In [1]:
import torch
from torch import nn
from torch.utils.data import DataLoader, Dataset
from datasets import load_dataset
import re
from torch.nn.functional import cosine_similarity

# Simple tokenizer function
def simple_tokenizer(text):
    text = re.sub(r"[^a-zA-Z\s]", "", text.lower())
    return text.split()

# Vocabulary class to handle word to index mapping
class Vocabulary:
    def __init__(self):
        self.word2idx = {}
        self.idx2word = {}
        self.idx = 0

    def add_word(self, word):
        if word not in self.word2idx:
            self.word2idx[word] = self.idx
            self.idx2word[self.idx] = word
            self.idx += 1

    def __len__(self):
        return len(self.word2idx)

# Dataset class to load and preprocess text data
class TextDataset(Dataset):
    def __init__(self, dataset_split):
        self.pairs = []
        self.labels = []
        self.vocab = Vocabulary()
        self.max_len = 0  # Initialize max_len
        
        # Extract pairs and labels
        for i in range(len(dataset_split)):
            sentence1 = dataset_split[i]['sentence1']
            sentence2 = dataset_split[i]['sentence2']
            label = dataset_split[i]['label']
            self.pairs.append((sentence1, sentence2))
            self.labels.append(label)
            
            # Tokenize and add to vocab
            tokens1 = simple_tokenizer(sentence1)
            tokens2 = simple_tokenizer(sentence2)
            for token in tokens1 + tokens2:
                self.vocab.add_word(token)
            
            # Update max_len for consistent padding
            self.max_len = max(self.max_len, len(tokens1), len(tokens2))

    def __len__(self):
        return len(self.pairs)

    def __getitem__(self, idx):
        sentence1, sentence2 = self.pairs[idx]
        label = self.labels[idx]
        
        indices1 = [self.vocab.word2idx[token] for token in simple_tokenizer(sentence1) if token in self.vocab.word2idx]
        indices2 = [self.vocab.word2idx[token] for token in simple_tokenizer(sentence2) if token in self.vocab.word2idx]
        
        padded1 = indices1 + [0] * (self.max_len - len(indices1))
        padded2 = indices2 + [0] * (self.max_len - len(indices2))
        
        return torch.tensor(padded1), torch.tensor(padded2), torch.tensor(label, dtype=torch.float32)

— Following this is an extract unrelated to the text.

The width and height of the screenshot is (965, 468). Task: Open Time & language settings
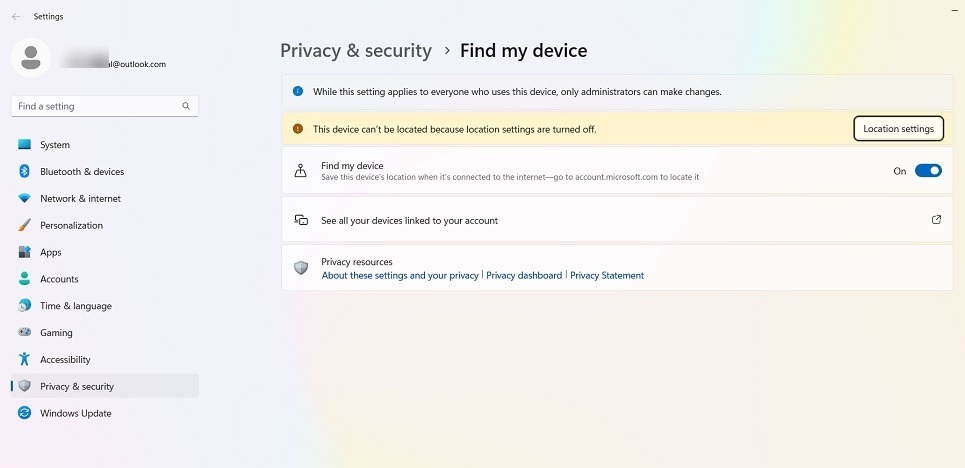pyautogui.click(x=75, y=306)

# Model for training word embeddings
class WordEmbeddingModel(nn.Module):
    def __init__(self, vocab_size, embedding_dim, pad_idx):
        super().__init__()
        self.embeddings = nn.Embedding(vocab_size, embedding_dim, padding_idx=pad_idx)

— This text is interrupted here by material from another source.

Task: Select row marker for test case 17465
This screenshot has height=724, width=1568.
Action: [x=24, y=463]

    def forward(self, inputs):
        embeds = self.embeddings(inputs)
        mask = (inputs != 0).unsqueeze(-1).type(torch.float32)  # Create a mask for non-padding tokens
        embeds_masked = embeds * mask  # Apply the mask to zero out padding embeddings
        # Sum embeddings along the time dimension (dim=1) and divide by the number of non-zero elements in each sequence
        sentence_embeddings = embeds_masked.sum(dim=1) / mask.sum(dim=1)
        return sentence_embeddings


# Contrastive loss function
class ContrastiveLoss(nn.Module):
    def __init__(self, margin=1.0):
        super(ContrastiveLoss, self).__init__()
        self.margin = margin

    def forward(self, output1, output2, label):
        euclidean_distance = nn.functional.pairwise_distance(output1, output2)
        loss_contrastive = torch.mean((1-label) * torch.pow(euclidean_distance, 2) +
                                      (label) * torch.pow(torch.clamp(self.margin - euclidean_distance, min=0.0), 2))
        return loss_contrastive

# Load dataset splits
dataset = load_dataset("PiC/phrase_similarity")
train_dataset = TextDataset(dataset['train'])
dev_dataset = TextDataset(dataset['validation'])

# Prepare DataLoader
train_loader = DataLoader(train_dataset, batch_size=4, shuffle=True)
dev_loader = DataLoader(dev_dataset, batch_size=4, shuffle=False)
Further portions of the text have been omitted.